Thursday, September 3, 2009


The sport utitlity vehicle turns onto I-80, headed deep into Reno. He looks up at the sun with his sunglasses and protects his face from the beaming rays. The sun is in a different position now, almost at his back. He’s headed to La Sierra Country Club, owned by La Hoya International. He hates everything that that company and his former boss Rafeal Batista stands for and wants to settle the score in the boardroom, but he would do it the street way.

As the dry afternoon dust collects on his shades, the CD blasts Sade’s song “Cherish the Day.” Some chick must have left it in there but he finds it appropriate nonetheless. The beautiful music fills the air and memories fill his mind. How had it gotten to this point? Why did he choose this road? What would become of him because of certain actions? He pounds the steering wheel close to tears, not with sadness but with anger thinking about what Ceasar is going through. Then he thinks of his foster-father Orlando Ortega and what went wrong with that? Why is my pop a stooge for this Batista? ¶

Something within his control, yet beyond it, had torn his life asunder. Was it the conditions from which he came? Was it the world in which he lived?

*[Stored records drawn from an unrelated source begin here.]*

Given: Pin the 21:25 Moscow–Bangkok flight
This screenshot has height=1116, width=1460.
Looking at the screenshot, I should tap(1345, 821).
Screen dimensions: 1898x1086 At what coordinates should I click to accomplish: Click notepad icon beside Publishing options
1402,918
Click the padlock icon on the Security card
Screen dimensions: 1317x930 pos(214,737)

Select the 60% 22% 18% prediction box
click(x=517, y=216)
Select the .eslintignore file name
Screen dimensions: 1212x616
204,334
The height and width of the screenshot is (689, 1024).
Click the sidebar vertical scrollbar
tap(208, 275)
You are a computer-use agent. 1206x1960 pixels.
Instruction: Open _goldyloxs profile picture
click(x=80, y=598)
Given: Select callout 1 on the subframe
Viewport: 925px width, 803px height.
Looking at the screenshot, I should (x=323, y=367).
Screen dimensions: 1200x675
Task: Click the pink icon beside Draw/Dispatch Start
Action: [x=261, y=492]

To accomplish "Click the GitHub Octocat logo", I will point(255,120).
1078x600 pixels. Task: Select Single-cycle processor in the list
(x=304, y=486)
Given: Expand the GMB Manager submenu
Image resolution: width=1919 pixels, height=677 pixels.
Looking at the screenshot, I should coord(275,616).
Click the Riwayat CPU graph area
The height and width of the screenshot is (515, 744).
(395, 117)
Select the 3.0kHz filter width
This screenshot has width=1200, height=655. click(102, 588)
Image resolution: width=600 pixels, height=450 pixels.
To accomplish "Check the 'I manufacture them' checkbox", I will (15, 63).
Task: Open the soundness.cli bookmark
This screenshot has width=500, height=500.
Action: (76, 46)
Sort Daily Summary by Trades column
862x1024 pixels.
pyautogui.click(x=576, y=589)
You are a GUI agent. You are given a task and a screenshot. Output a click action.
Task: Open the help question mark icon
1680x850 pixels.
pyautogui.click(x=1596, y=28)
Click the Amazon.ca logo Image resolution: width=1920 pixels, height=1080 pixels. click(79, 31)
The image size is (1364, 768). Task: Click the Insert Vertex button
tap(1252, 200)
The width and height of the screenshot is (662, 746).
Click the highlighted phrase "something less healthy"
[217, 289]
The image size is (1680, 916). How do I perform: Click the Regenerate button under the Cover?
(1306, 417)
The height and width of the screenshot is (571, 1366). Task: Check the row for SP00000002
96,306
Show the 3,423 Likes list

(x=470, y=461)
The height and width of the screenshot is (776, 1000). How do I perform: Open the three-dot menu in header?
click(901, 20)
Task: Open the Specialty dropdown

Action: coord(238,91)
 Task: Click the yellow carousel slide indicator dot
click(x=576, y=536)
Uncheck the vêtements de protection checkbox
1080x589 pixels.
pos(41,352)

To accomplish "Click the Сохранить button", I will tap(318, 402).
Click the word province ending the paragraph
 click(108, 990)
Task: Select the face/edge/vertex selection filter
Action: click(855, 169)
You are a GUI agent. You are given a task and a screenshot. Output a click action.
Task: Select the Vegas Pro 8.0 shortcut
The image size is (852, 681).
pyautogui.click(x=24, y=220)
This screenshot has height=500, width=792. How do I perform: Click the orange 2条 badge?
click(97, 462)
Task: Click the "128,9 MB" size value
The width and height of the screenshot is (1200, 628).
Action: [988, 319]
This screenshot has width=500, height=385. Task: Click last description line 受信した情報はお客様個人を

He wonders now what event had been the
turning point—lives lost, smoking guns or families destroyed?

Then he remebers what Orlando told him not to long ago. He sniffles as he recalls the words:

“You wanna play this game huh? Remember though, if you lose and you know you’re gonna lose and I’m not talking about a game, I’m talking about if you lose everything. Don’t ask why, never ask why.”

Nevertheless, the young man, is on his grizzly, gripping the steering wheel with bitterness, continuing to deduce what’s going, on running the facts over and over again in his mind.

The dude Batista has Chinese, Colombians, Bolivians, Italians, all kind of countries and people on his payroll, he’s washing money for all those people, under the guise of running a legit multi-national. Yet, you take a guy like me, I get dupped into washing money for him, selling dope for him— he’s untouched. The guy’s making billions selling commodities and moonlighting as probably the biggest drug dealer the world has ever known. Yet I’m stuck. But what he’s not
counting on is that I’m gonna kill him.

He turns the CD player off and on comes the radio. Ironically it’s was the CEO of La Hoya brand sugar, — his shell company is the subsidiary of La Hoya Sugar — George Klien. The advertisement blares, explaining that La Hoya is the official sponsor of the NCAA west regionals, which were to be held in Reno later that week.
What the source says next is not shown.